Alleen meester Bartjens had nog zo zijn bedenkingen. Verandering, daar was hij voor. Anne-Claire was ook niet zíjn vriendin – prototype: links lukken, rechts vullen. Dat linkse gepamper, daar was hij inmiddels wel van genezen. Maar als ze haar echt van de troon wilden stoten, moest er wel iets gebeuren. Dan moest Manus donderdag met goede ideeën komen. Met plannen. IJzersterke plannen. Was Manus daar wel de juiste man voor?
‘Geen enkel probleem,’ baste de beoogde nieuwe dorpsraadvoorzitter. ‘We beginnen met een hek. Een groot hek rond het hele dorp.’
‘Een hek?’, riep Minne verbaasd. ‘Wat voor hek?’
‘Een hoog hek. Van wel vijf meter. Met prikkeldraad ervoor en erbovenop. Zodat er niemand meer het dorp in komt. Geen zigeuners, geen Kotsholders én geen Vollebroekers.’
Manus wachtte even – dat deed Trump ook tijdens zijn speech, had hij gezien – en nam nog een slok. ‘Met zo’n hek slaan we drie vliegen in een klap.’ Eigenlijk vier, Marius zelf werd er ook niet slechter van, immers leverde het hek, daar zou hij wel voor zorgen, maar dat liet hij nu wijselijk maar even buiten beschouwing. ‘Er komt geen vreemdeling meer in. Dan kunnen onze vrouwen en kinderen ’s avonds weer rustig over straat. Zo’n hek is goed voor de economie en levert ons veel werk op. Staat het hek er eenmaal, dan kan niemand meer onze banen inpikken. Dan heeft het slachthuis mooi een probleem.’
Die Manus. Minne wilde al gaan klappen. Maar Manus had de smaak te pakken. Niet alleen alle nieuwe banen gingen naar dorpsgenoten, ook voor boodschappen en andere producten werd Schubbekutteveen als het aan hem lag in vervolg de aangewezen plek. De supermarkt in Vollebroek werd verboden gebied. Wie daar werd gespot, kwam het dorp straks niet meer in. Manus: ‘’t Is heul eenvoudig, krek zo als mien opa vroeger al zei: ‘Koop Schubbekutteveense waar, dan helpen wie elkaar.’

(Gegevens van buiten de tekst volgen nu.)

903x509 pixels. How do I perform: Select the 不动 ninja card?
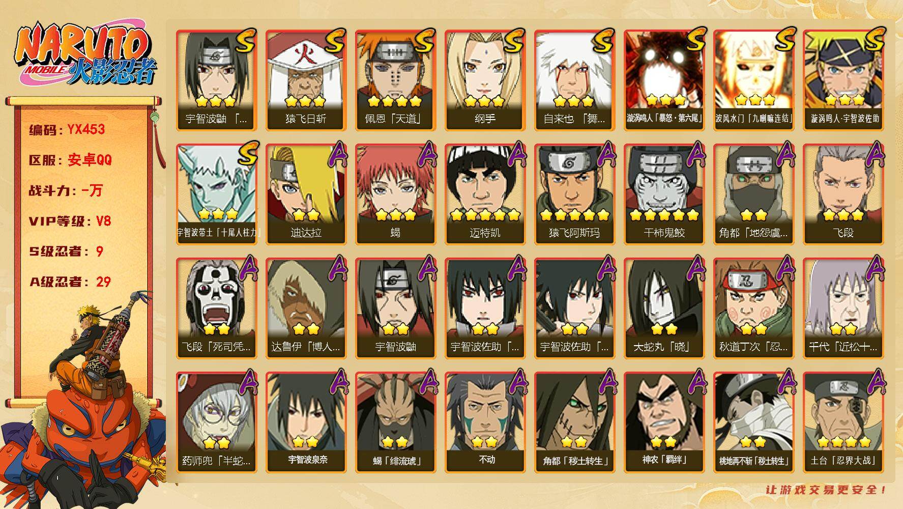[485, 422]
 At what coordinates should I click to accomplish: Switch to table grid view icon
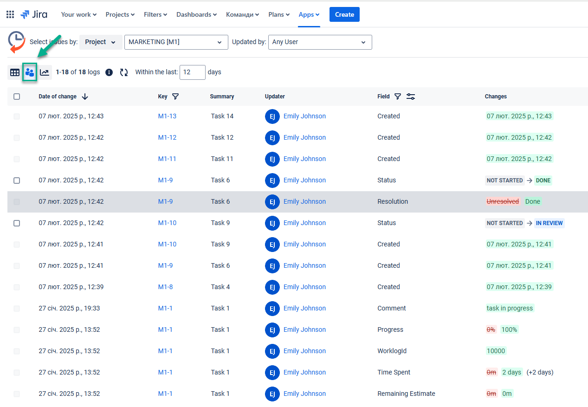15,72
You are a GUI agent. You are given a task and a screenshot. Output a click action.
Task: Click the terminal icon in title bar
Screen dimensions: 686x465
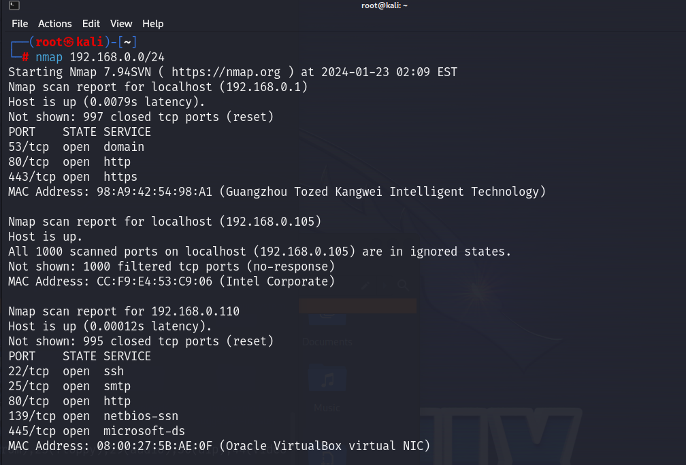[14, 5]
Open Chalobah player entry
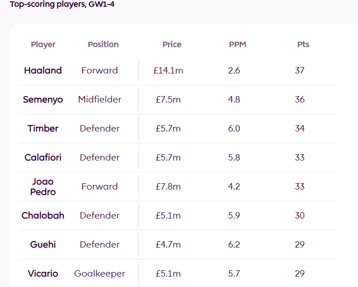 43,215
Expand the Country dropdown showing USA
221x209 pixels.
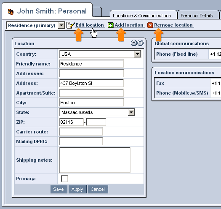coord(138,54)
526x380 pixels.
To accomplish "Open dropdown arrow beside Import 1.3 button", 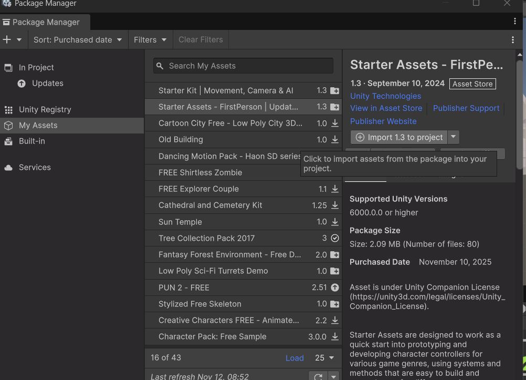I will tap(454, 137).
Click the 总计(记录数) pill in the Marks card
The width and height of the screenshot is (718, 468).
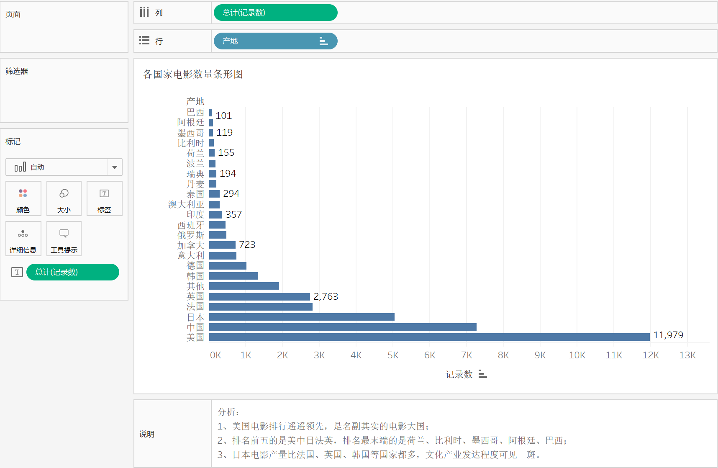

Minne en de andere stamgasten keken elkaar verbaasd aan. Was dit Manus Molenwiek? Hún Manus? Zelfs meester Bartjens was aangenaam verrast. Er volgde applaus, dat eindigde met een staande ovatie. Anne-Claire en de andere leden van de dorpsraad konden hun borst nat maken.
Na donderdag zou Schubbekutteveen nooit meer hetzelfde zijn.